2B.06: EPIGALLOCATECHIN-3-GALLATE ATTENUATES URIC ACID-INDUCED INFLAMMATORY RESPONSES AND OXIDATIVE STRESS BY MODULATING NOTCH PATHWAY.
J Hypertens. 2015 Jun ;33 Suppl 1:e23. PMID: 26102764
OBJECTIVE: Hyperuricemia is recently reported to play a role in hypertension, metabolic syndrome and vascular damage. (-)-Epigallocatechin-3-Gallate (EGCG) is a major polyphenol component of green tea with potent antiinflammatory and antioxidant effects. The aim of this study was to further investigate whether EGCG can prevent the UA-induced inflammatory effect of Human Umbilical Vein Endothelial Cells (HUVEC) and the involved mechanisms in vitro.(Figure is included in full-text article.)
DESIGN AND METHOD: : HUVEC were subjected to the action of 8 mg/dl uric acid (UA) with or without 20 μM EGCG treatment. RT-PCR and western blots were performed to determine the level of the inflammation markers. The antioxidant activity was evaluated by measuring scavenged reactive oxygen species (ROS). Functional studies of the role of Notch-1 in HUVECcell lines were performed using RNA interference analyses. The full cDNA of Notch-1 was cloned in the pcDNA3.1 vector and transfected in HUVEC cells.

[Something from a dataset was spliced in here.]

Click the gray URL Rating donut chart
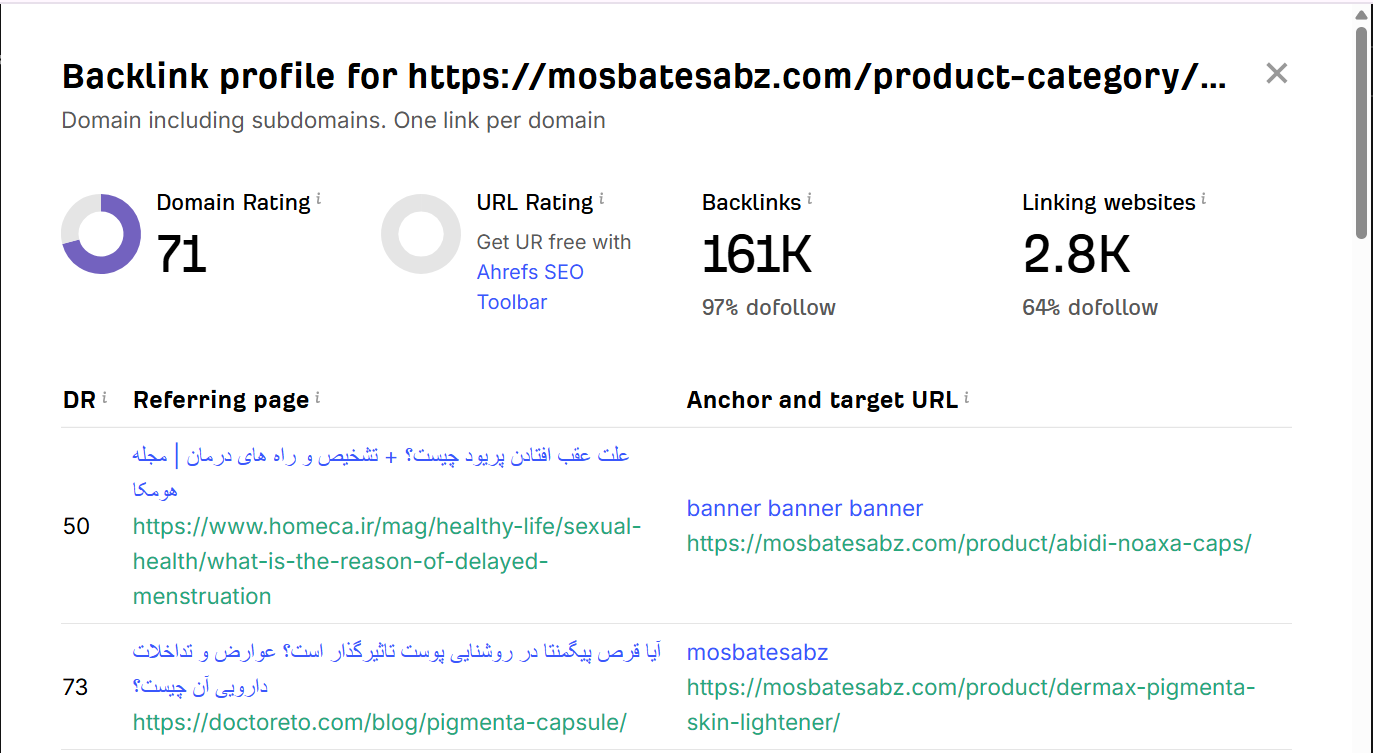 click(x=421, y=234)
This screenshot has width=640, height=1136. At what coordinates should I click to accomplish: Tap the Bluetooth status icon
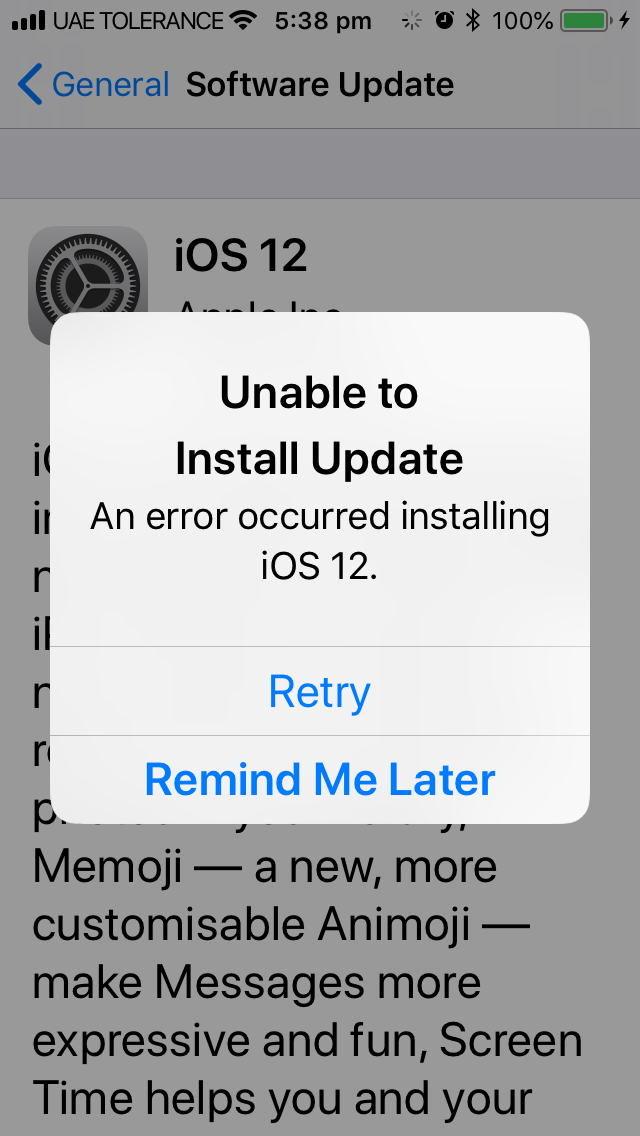click(x=473, y=21)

RESULTS: UA significantly increased the expression of IL-6, ICAM-1, TNF-α, MCP-1, and the production of ROS in HUVEC cells. Meanwhile, the expression of Notch-1 and its downstream proteins significantly increased. The inhibition of Notch-1 signaling using siRNA considerably impeded the expression of inflammatory cytokines under the treatment by UA. Interestingly, EGCGsubstantially suppressed the expression of inflammatory cytokines through Notch-1 signal pathways and hindered the generation of ROS.
CONCLUSIONS: Taken together, our findings indicated that Notch-1 played an important role in the UA-induced inflammatory response, and the downregulation of Notch-1 by EGCG could be an effective approach to decrease the inflammation and oxidative stress induced by UA.